What a mess. I have learned a lot. But still have some questions.

 

I have been running UNRAID for about 4 years now and I run it strictly as a data storage solution, so no Plex or other app-type things installed. I have a general understanding of how the server functions and have swapped out failed drives and upgraded drives a number of times, but I do nothing outside of the GUI. I run an 8tb parity drive and 5 data drives of around 2-4tb each.

 

Recently my parity drive began acting up. It was starting to show errors. Since all of my drives showed healthy and no errors, the first thing I did was try to rebuild parity. In retrospect, maybe not the best solution?

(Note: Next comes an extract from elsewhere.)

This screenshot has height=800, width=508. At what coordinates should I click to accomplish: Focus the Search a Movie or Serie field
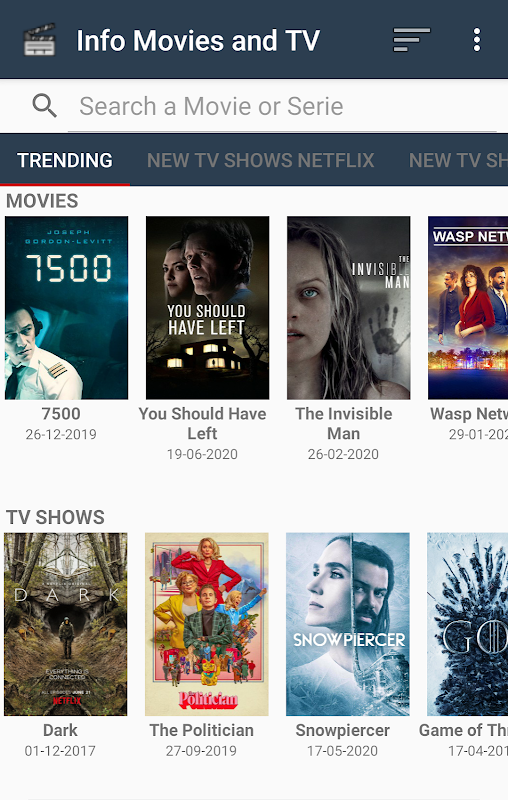tap(282, 107)
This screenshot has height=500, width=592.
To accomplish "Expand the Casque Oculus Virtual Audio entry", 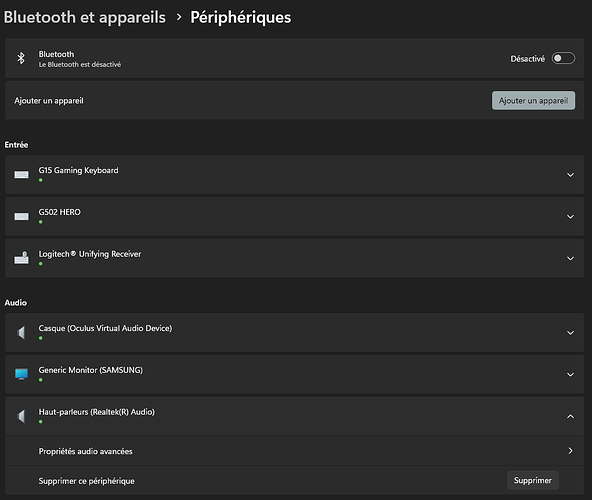I will coord(570,333).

But it would not complete a new parity rebuild. It kept getting about 30% of the way through and hanging. So I made the assumption that the parity drive was bad... and maybe that wasn't the case. Regardless, I ordered a new parity drive, popped it in and began to build parity with all 5 of my data drives functioning perfectly. And I packaged up my old parity drive to be shipped back to the vendor as it is still under warranty. I was excited to wake up and check on the parity build after day 2 of the build process only to find that one of my disks had millions of read errors and parity had not completed. I tried pulling the bad drive and swapping in a new one just to see what would happen and found that I had none of the data from the failed data drive.

 

So I focused on trying to pull data directly from the failed/failing drive. I was able to pull quite a bit from it, although not some very important files. I estimate about 40-50% data loss. Believing I had no accurate parity drive AND a failed drive I thought I had no choice but to do a new configuration with the good data drives, build new parity, and then add in a new drive and place what files I was able to recover. So I checked the box and did a new configuration with my 4 good data drives. Parity is almost done building (which will give me a huge sense of relief).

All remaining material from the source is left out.